付属品一覧。ケーブルはATOM Cam SwingのようなL字型ではなく一般的なストレート形状だ

カメラ部をたたんだ状態の本製品。手動はもちろん、スマホからの操作でも折りたためる

カメラ部を展開したところ。通常はこの状態で使用する

背後から見たところ。上部にはセットアップなどに使うボタンがある

横から見たところ。「コ」の字になっているのが特徴だ

台座のネジを使って三脚などに固定可能だ。背面にはUSB Type-Cポートがある

正面を撮影しているところ(左)。

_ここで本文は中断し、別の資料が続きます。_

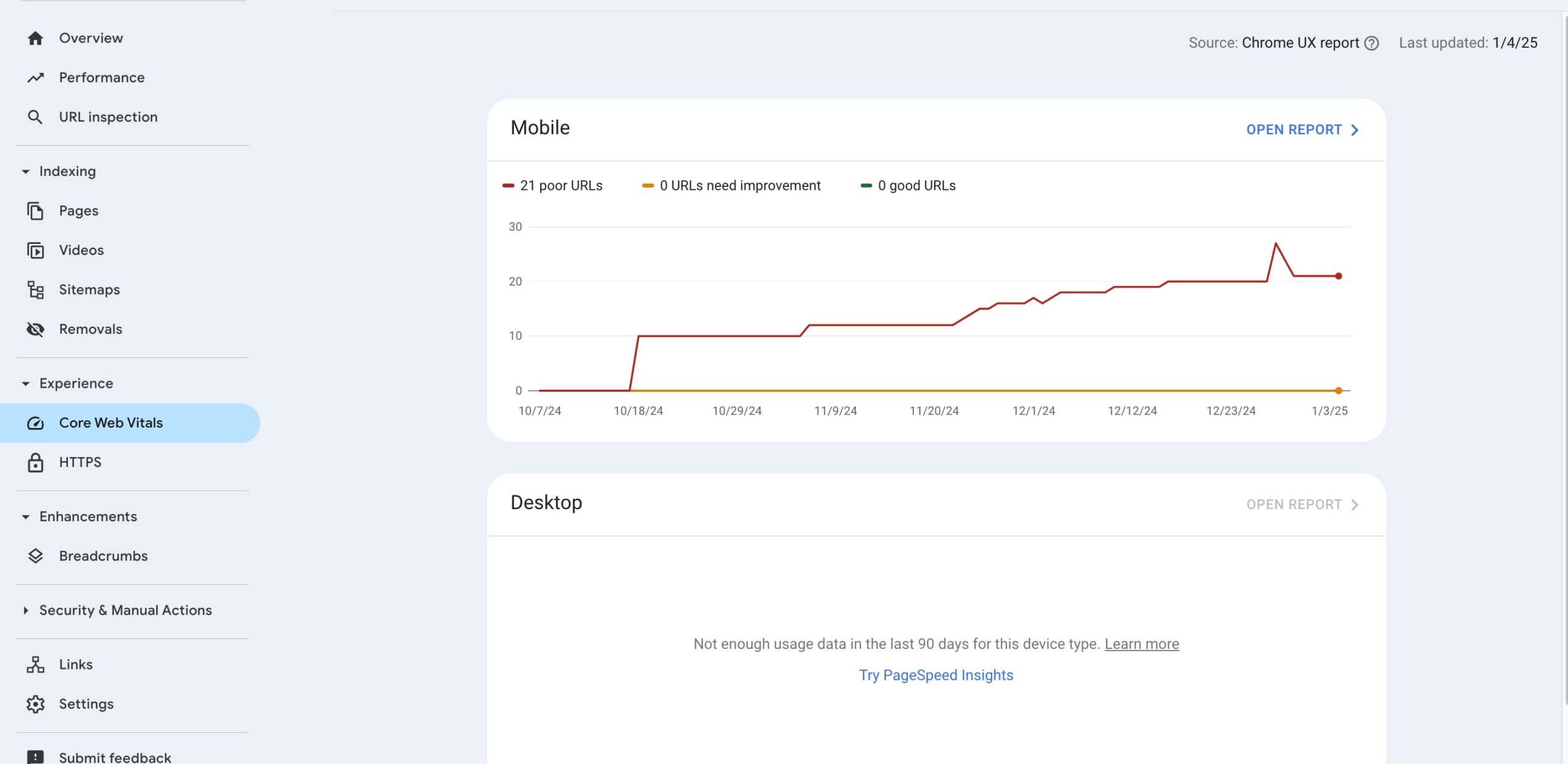Screen dimensions: 1568x764
Task: Click the Removals crossed-eye icon
Action: pos(36,330)
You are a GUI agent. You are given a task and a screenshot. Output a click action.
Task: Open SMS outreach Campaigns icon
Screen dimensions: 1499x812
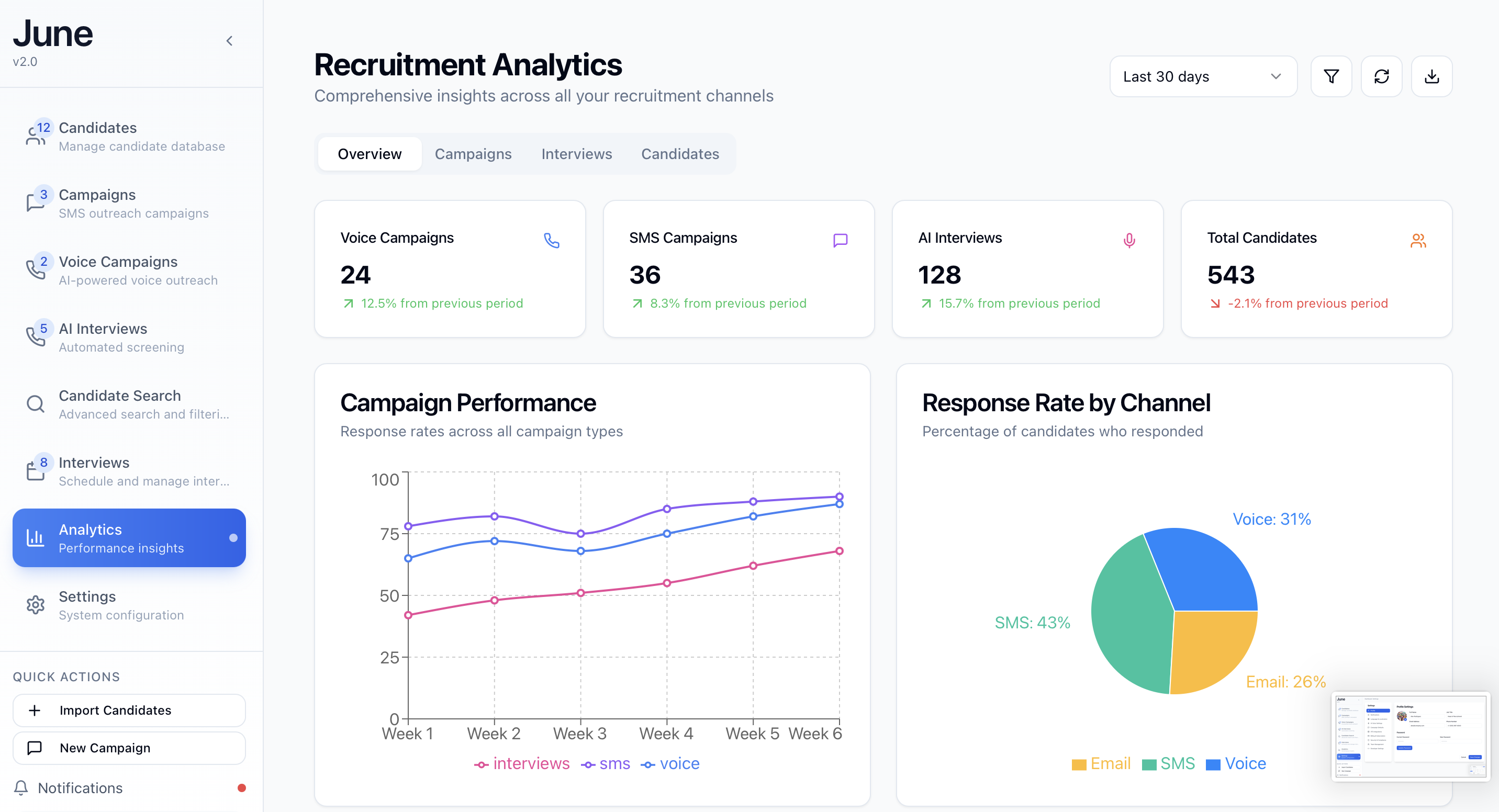[36, 203]
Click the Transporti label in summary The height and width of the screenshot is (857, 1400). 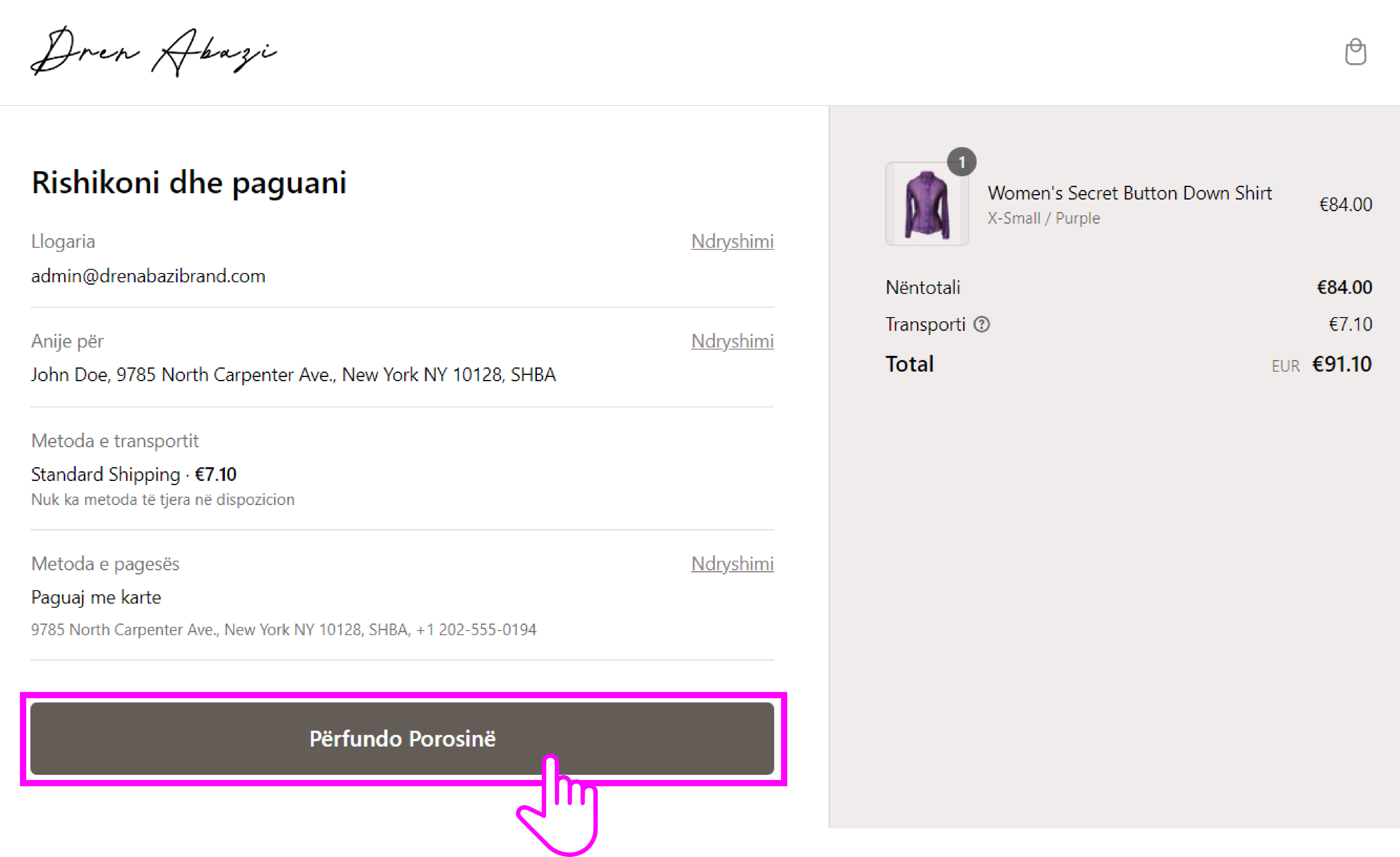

限界まで上を向けても、真上は見ることができない(中央)。限界まで下を向けたところ。真下も撮影できるが、フォーカスが合わないので実用的ではない(右)

こちらは既存モデルのATOM Cam Swingで正面を撮影しているところ(左)。限界まで上を向けると完全に真上を見ることができる(中央)。限界まで下を向けたところ。真下はボディーに遮られて見ることができない(右)

 本製品の映像を見るためのスマホアプリは、新バージョンの「ATOMアプリV2」へと刷新されている。旧アプリのUIは、まずカメラの一覧が表示され、そこから見たいカメラを選ぶ流れだったのに対し、新アプリのUIは、まず先頭のカメラの映像が表示され、それを下方向にスワイプすることで2番目、3番目のカメラの映像が表示される。階層構造そのものが変更された格好だ。

 この新UIは映像を見るまでのステップ数が少なくなっているため、カメラの設置台数が少ない場合は有利だが、台数が多いと目的のカメラにたどり着くまでにスワイプを繰り返さなくてはならず、ループして最初のカメラに戻れないなど、デメリットも多い。また全体的にレスポンスが遅いのも気になるところだ。詳しくは後述する。

 セットアップは従来と同じく音声でステータスを知らせながらの操作になるので、家族が寝静まった夜間などの作業には不向きだ。画面の流れ自体は、特に難しいところはない。


セットアップの手順。アプリを起動し「デバイスを追加」から本製品を選ぶ(左)。接続にはBluetoothが必要になるのでオンにしておく(中央)。背面上部のリセットボタンを長押しする。「接続待ちです」の日本語音声が流れる(右)

検出完了。まれに、ここでハマって先に進まないことがある(左)。続いてWi-Fi接続を行う。対応するのは2.4GHz帯のみだ(中央)。セットアップ完了。特に難しいところはない(右)

ライブビュー。リアルタイムの映像が表示される。解像度は1944×2592ピクセル(アスペクト比3:4)という特殊なサイズだ(左)。画面右下のコントローラーを使ってパンチルト操作が行えるが、従来モデルよりも細かいコントロールがしづらい(中央)。画面下からはメニューが表示できる。従来の「ナイトビジョン」がなく「スポットライト」に変更されている(右)

設定画面。ここもナイトビジョンの項目がなくなっている(左)。検出録画。モーション回りの項目は呼び名も含めて大幅に刷新されている(中央)。検出ゾーン設定。多角形を指定するのではなく、マス目を塗りつぶす方式だ(右)

通知メニュー。イベントの種類を指定できる。ここは従来モデルと変わらない(左)。ストレージはメモリーカードではなく内蔵のeMMCへと変更されており、容量追加には対応しない(中央)。カメラ設定。「スポットライト制御」が新たに追加されている。ボイスプロンプトやスマートお辞儀あいさつは、ここからオフに切り替えられる(右)

 ちなみに本製品は、カメラの前を人が通り掛かると「おつかれさまでした」という呼び掛けとともに、カメラ上部が物理的にお辞儀する機能を備えている。カメラの可動ギミックを教えてくれるユニークな機能だが、人が通過する方向の読み取りもできず、実用性は全くない。音量も調整できないので、セットアップを終えて動作を確認した後は無効化しておくとよいだろう。